As Lettice Ann broke into loud sobs, Georgette so forgot herself as to scrabble in Myrtle’s reticule for the vinaigrette; Clara, still on her knees, took several quick stitches before biting off the thread and quitting the room (still on her knees); and Myrtle glared with those intimidating too close-set eyes. Virginia saw herself as the sole repository of sanity.

“That will be enough, Myrtle,” she said decisively, pulling Myrtle back and kneeling in front of Lettice Ann. “Forgive us, Letty. We’ve become no better than a gaggle of quarrelsome cats. You do not have to marry just so that the way may be cleared for the rest of us to approach the altar. We’ll go to Papa—all of us, together—and explain how unfair his rule is. He’ll see the sense of suspending the rule if it will allow him to marry off three daughters within a single season.”
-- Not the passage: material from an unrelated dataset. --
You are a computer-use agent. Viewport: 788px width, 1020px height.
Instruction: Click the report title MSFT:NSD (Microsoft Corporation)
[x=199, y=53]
“ ‘My girls will marry in the order of their birth. First Faith, then Hope, then Charity—good names all, but then—’ ”

“Oh, stifle yourself, Georgie,” Myrtle ordered as Georgette began reciting the well-known rule. “We all remember how it goes. Besides, Ginny might have a point. Getting himself shed of three out of four in a single season might just strike Papa as a good trade. And he’d be getting another earl, another doctor, and even a sir—a
rich
sir, and a Noddenly first, as we have none to date.”

“I’m already married,” Lettice Ann mumbled so quietly that none save Virginia, who was still kneeling in front of her, heard.

Virginia wet suddenly dry lips and looked up at her older sister. “What—what did you say, Letty?” she questioned her carefully.

“I’m already married,” Lettice Ann repeated, more firmly this time. “There!” she said, sitting up straight and smiling, as if someone had just removed a particularly weighty rock from between her shoulder blades. “I’m already married. I didn’t elope, if that’s what you’re thinking. I’m past twenty-one, so I could marry whenever and wherever I so wished, without Papa’s permission. And I so wished—I mean, I did. Six months ago tomorrow. So there!”

Virginia batted her eyelids, desperately trying to comprehend the enormity of what Lettice Ann had said while doing her best to banish the sudden image of her father—his face an angry red as he placed them all in their rooms, on bread and water for a month.